I have to prove that if $u:\mathbb{R}^n\to\mathbb{R}$ is harmonic and: \begin{equation} \dfrac{|u(x)|}{\sqrt{1+|x|}}\leq C \ \ \ \forall x\in\mathbb{R^n} \end{equation} then $u$ is constant.
MY ATTEMPT: cosider $R>0$ and $B_R(0)$ the ball of radius $R$ centered at $0$. Then $\forall x\in B_R(0)$: \begin{equation} |u(x)|\leq C\sqrt{1+|x|}\leq C\sqrt{1+R}=C' \end{equation} Hence on $B_R(0)$ we have that $-C'\leq u(x)\leq C'$ which means that $u$ is bounded from below. Using now Liouville's theorem we can conclude that u is constant on $B_R(0)$ and finally for the arbitrariety of $R$ we can conclude that $u$ is constant on the whole $\mathbb{R}^n$
EDIT: Using the face that $u$ is harmonic we have from the mean value property that for $x$ fixed and for any $r>0$: \begin{equation} u(x)=\dfrac{1}{|\partial B_r(x)|}\int_{\partial B_r(x)} u(y)dS(y) \end{equation}
from which dividing for $\sqrt(1+r)$ on both sides we have: \begin{equation} \dfrac{u(x)}{\sqrt{1+r}}=\dfrac{1}{|\partial B_r(x)|\sqrt{1+r}}\int_{\partial B_r(x)} u(y)dS(y)=\dfrac{1}{|\partial B_r(x)|}\int_{\partial B_r(x)} \dfrac{u(y)}{\sqrt{1+|y|}}dS(y) \end{equation} Now using repeating this argument we get: \begin{equation} \dfrac{|u(x)|}{\sqrt{1+r}}\leq\dfrac{1}{|\partial B_r(x)|}\int_{\partial B_r(x)} \dfrac{u(y)}{\sqrt{1+|y|}}dS(y)\leq C \end{equation} where in the last I have used the Hypothesis of the exercise. At this point we have find that: \begin{equation} -C\sqrt{1+r}\leq u(x)\leq C\sqrt{1+r} \end{equation} which gives a uniform bound for $u(x)$ because of the arbitrariety of $x$.Thus applying Liouville theorem $u$ is harmonic and bounded from below and hence constant.

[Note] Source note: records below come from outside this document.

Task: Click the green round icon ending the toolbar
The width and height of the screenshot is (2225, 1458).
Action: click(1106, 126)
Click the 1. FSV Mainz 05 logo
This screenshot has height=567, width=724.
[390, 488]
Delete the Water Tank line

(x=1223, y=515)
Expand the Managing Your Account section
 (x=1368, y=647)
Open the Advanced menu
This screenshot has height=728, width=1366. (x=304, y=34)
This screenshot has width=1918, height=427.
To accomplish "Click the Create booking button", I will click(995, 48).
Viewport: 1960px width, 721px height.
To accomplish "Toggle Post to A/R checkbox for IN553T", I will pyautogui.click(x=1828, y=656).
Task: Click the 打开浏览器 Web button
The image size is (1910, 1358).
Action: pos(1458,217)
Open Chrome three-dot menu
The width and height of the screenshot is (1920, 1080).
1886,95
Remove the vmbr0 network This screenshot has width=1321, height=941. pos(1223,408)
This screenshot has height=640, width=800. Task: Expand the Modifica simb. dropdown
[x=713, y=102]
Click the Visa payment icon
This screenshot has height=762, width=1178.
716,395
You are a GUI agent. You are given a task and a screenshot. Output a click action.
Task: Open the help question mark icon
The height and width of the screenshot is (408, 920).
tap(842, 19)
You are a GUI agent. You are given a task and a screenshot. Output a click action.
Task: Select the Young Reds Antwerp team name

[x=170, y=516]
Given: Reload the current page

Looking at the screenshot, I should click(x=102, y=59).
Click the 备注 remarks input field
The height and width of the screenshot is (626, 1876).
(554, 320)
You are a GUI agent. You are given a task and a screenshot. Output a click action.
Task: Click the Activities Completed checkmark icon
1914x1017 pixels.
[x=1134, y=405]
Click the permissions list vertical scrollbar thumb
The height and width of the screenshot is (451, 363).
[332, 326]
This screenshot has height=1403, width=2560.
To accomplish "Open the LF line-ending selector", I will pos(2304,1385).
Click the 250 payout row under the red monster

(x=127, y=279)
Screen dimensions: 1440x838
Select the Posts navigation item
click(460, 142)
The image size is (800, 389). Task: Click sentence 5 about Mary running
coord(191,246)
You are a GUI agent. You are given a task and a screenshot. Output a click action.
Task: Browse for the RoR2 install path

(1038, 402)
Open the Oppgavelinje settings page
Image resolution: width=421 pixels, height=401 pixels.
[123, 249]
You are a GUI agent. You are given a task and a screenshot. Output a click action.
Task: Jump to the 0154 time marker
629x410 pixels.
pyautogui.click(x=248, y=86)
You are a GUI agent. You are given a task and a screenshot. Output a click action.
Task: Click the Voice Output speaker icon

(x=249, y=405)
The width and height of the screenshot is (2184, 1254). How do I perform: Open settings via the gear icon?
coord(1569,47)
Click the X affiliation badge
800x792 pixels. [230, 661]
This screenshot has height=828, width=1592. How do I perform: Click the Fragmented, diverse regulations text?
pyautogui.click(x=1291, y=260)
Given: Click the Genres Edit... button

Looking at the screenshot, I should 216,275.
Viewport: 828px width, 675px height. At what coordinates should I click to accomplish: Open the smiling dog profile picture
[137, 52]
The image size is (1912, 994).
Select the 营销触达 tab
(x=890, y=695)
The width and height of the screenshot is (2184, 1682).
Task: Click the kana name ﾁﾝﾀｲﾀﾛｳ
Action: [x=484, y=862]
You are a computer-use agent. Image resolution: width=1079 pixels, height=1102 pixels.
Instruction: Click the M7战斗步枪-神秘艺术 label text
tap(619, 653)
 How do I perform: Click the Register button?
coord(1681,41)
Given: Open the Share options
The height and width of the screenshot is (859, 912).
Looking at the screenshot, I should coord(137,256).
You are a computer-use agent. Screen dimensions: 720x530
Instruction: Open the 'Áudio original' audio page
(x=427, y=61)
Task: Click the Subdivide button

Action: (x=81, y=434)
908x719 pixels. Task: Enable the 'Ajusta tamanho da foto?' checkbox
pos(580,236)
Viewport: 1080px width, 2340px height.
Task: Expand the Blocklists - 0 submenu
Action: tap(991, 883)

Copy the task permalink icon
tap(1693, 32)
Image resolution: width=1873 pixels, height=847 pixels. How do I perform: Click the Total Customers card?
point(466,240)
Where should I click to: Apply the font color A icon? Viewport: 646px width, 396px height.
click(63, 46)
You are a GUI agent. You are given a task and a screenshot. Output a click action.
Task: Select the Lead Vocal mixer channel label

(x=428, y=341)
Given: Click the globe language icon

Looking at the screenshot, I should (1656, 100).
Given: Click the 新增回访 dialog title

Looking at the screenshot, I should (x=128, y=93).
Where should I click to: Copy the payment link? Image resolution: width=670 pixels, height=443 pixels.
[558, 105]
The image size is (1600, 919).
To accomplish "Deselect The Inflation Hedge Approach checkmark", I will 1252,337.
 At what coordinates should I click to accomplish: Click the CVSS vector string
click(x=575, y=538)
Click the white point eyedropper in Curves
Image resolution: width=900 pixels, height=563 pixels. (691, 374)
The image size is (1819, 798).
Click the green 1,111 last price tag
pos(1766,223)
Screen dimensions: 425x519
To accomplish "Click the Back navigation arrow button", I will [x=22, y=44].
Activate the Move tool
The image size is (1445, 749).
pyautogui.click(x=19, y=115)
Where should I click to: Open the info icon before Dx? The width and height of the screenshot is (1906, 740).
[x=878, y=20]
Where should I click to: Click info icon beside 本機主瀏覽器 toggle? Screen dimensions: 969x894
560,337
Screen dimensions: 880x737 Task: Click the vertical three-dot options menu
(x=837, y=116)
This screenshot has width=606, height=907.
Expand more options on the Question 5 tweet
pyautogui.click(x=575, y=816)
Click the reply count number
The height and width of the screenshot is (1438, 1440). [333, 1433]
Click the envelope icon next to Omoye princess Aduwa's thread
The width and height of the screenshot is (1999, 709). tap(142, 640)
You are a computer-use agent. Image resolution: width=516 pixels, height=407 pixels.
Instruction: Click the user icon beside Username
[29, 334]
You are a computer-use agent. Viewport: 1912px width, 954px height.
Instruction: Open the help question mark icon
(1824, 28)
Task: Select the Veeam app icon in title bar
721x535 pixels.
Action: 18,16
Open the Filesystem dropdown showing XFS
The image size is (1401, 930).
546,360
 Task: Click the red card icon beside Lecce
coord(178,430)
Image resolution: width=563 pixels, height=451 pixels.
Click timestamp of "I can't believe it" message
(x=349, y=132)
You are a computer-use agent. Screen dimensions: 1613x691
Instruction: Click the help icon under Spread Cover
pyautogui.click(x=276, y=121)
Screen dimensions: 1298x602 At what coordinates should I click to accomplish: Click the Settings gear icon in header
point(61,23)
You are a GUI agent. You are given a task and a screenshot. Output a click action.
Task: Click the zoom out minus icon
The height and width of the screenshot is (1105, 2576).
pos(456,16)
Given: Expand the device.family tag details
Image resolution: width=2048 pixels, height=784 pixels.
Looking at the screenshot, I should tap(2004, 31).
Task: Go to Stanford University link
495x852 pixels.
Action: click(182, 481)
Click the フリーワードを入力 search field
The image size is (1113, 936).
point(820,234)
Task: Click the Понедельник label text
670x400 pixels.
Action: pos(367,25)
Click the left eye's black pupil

Here is a way that builds on your idea of showing that $u$ is bounded. The principle of spherical means tells us that for harmonic $u$, $$u(x) = \frac{1}{4\pi r^2}\int_{\partial B(x,r)}u(y)dS(y).$$ That is, $u(x)$ is equal to its average value over the sphere (of any radius) about $x$. Now, on the sphere, $|x| = r$ so that $$\frac{u(x)}{\sqrt{1+r}} = \frac{1}{4\pi r^2}\int_{\partial B(x,r)}\frac{u(y)}{\sqrt{1+|y|}}dS(y).$$ Therefore, $$-C\sqrt{1+r} \leq u(x) \leq C\sqrt{1+r} \quad \forall r>0.$$ For any fixed $r$, we achieve global boundedness because the point $x$ is arbitrary.